"Anancus" bensonensis—Benson Gomphothere // Cuvieronius tropicus—Cuvier's Gomphothere // Rhynchotherium sp.—Snouted Gomphothere // Stegomastodon mirificus—Wonderful Stegodont
Gomphotheres share the general proboscidean characters. Their dentition is more complex than that of the mastodonts and less than that of the mammoths. The cheek teeth are relatively low crowned, but cusps and accessory cusps add complexity such that wear produces trefoils (Kurtén and Anderson 1980), the lobes of which may be further subdivided (Fig. 1).
Fig 1. Upper left second molar of Stegomastodon mirificus, anterior to the top. The anterior of the tooth is heavily worn, with decreasing wear posteriorly. The dark gray and black is enamel; the light gray inside the bands of enamel is dentine. The unworn tooth was covered with enamel, with the dentine showing only where the enamel has been worn away. Light gray on the sides of the tooth and running between the major lophs is cementum. The trefoil pattern shows up well on the third loph, though the left subdivision of the loph shows additional complexities.

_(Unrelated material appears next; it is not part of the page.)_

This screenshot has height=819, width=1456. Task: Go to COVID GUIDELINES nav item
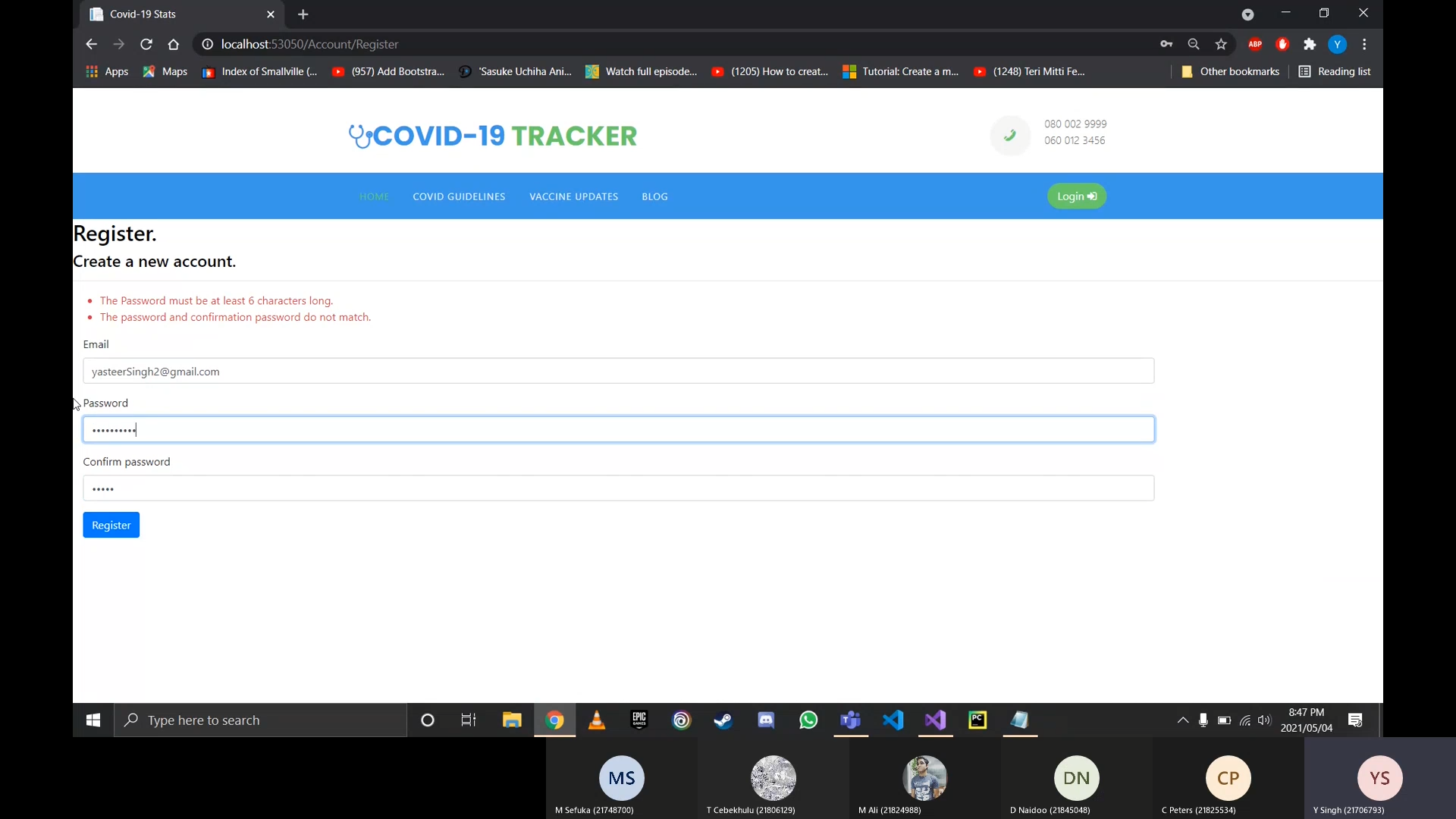coord(459,196)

In general, herbivores that have low-crowned, simple teeth are typically browsers. With increasing harshness of foodstuffs, the teeth tend to become more complex. This serves two functions: increased complexity of the extremely hard enamel means that there is more of this slow-wearing material to contact the food and the opposing tooth, thus retarding wear (wearing out teeth and thus starving before completion of reproduction is an effective contraceptive; under such regimes, natural selection tends to favor individuals whose genetics produce more complex teeth). Increased enamel complexity also increases the area of linear enamel ridges caused by slower wearing of the enamel compared to the softer dentine; these ridges localize the intense pressure generated during chewing, efficiently reducing the plant parts. We can thus hypothesize that gomphotheres likely included a fair amount of harsh vegetation or, perhaps, open and somewhat sparsely vegetated areas where abrasive dust chronically coated their plant food.
The gomphotheres need revision. However, as far as known, only two species made it into the Irvingtonian in our region, and neither survived that land-mammal age (Morgan and Lucas 2005). Survival was later in Florida and very late in South America (Kurtén and Anderson 1980).
Literature. Kurtén and Anderson 1980; Morgan and Lucas 2005.